Buckaroo nodded without comment and continued, “At the moment, as I see it, we have three big problems: the rumored spaceship, the illegal transfer of Jet Car technology and possible Lectroid biomatter to parties unknown . . . and the whereabouts of . . . Whorfin.”
He had very nearly said “Penny” before correcting himself, and serious strain was evident on his face. “Of these, the priority is naturally Whorfin, but, as we all know, to unravel one secret usually helps unravel another.”
“There’s also the shitbird law,” remarked Tommy. “Every shitbird has a left and a right wing, thereby giving each wing plausible deniability. But they’re both stirring the punch bowl of shite—mark my words. Something phawked up is going down.”
“Very astute, Tommy,” Buckaroo said. “Something like the magpie theory, then . . . digging up whatever goodies we can use from different places to build tiers of information. It is certainly possible that either of the other trails—the stolen Jet Car docs or the Lectroid body bits—might lead us to Whorfin, if he is in fact still with us, as well as his human counterpart, Hanoi Xan. But at this point it appears the only common link between the two is the man who may have opened this can of worms in the first place, General Wagoneer . . .”
“Stewing in his own dark juices, with zero self-esteem,” Mrs. Johnson observed astutely. “Bound on a hellish crusade to wreak vengeance . . . on himself.”
“That’s the way I read it, too,” said Buckaroo. “I’m afraid what he really wants is a ticket home, a painless death.”
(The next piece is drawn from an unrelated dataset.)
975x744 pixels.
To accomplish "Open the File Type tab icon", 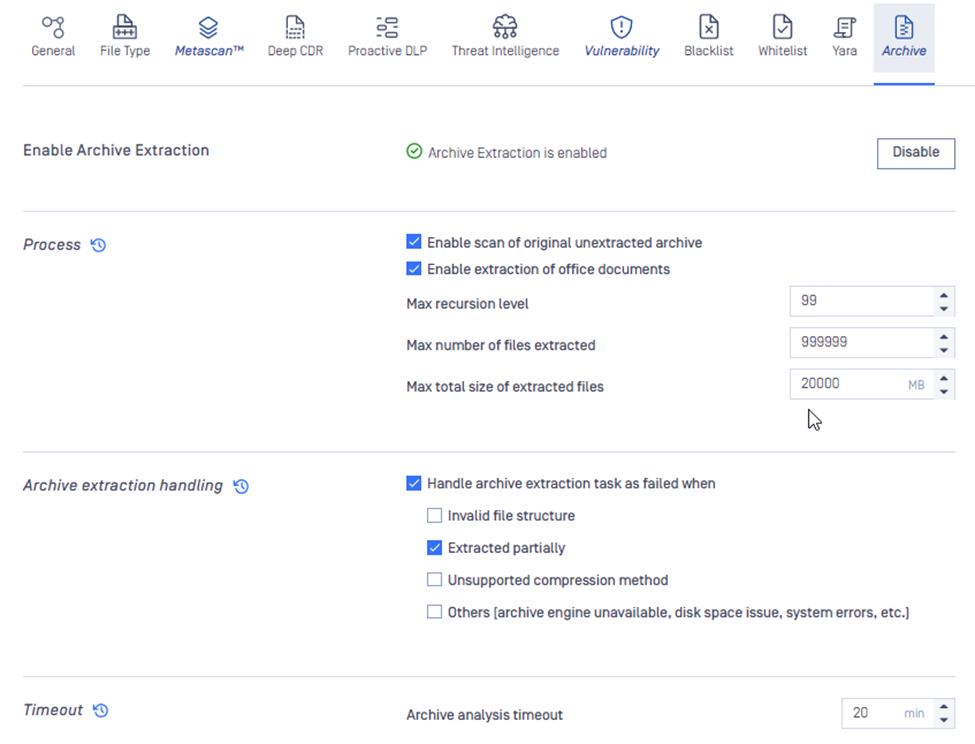I will click(125, 27).
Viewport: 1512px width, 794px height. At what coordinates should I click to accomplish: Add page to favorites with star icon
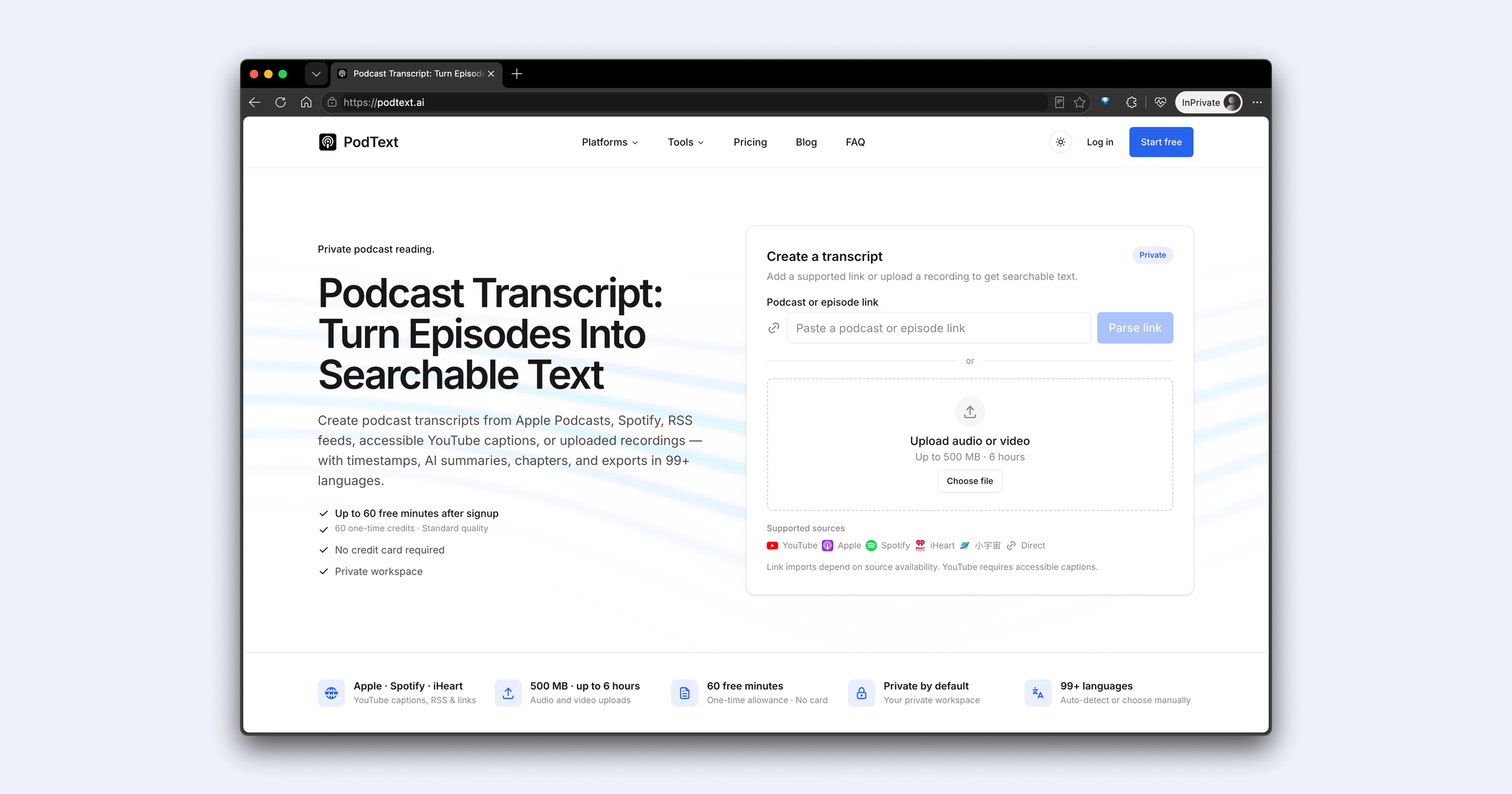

Their assessment was certainly valid. Wild Bill Wagoneer’s past was littered with failed relationships, if we were to believe his story; but that was precisely the question: how far to trust him? We could be forgiven for being naturally wary, but what choice did we have but to care for him and nurse his festering psyche along?
Certain of our doubts were answered a few days later when Wagoneer was “heart-checked” by Mrs. Johnson—by which I mean she took a ruler to his knuckles, took away his lunch and finally his dinner, before he decided to stick up for himself and “pitched a bitch,” as she put it. With a small group of us hooting and hollering, the two of them wrestled out by the old chuck wagon and at one point appeared to simulate animal sex—with Mrs. Johnson on top—before ultimately calling it a draw.
“Get your fat-ass carcass off me,” protested the general.
“He’s a scrapper, he’s got heart,” Mrs. Johnson announced, giving a thumbs-up verdict. “He’ll do.”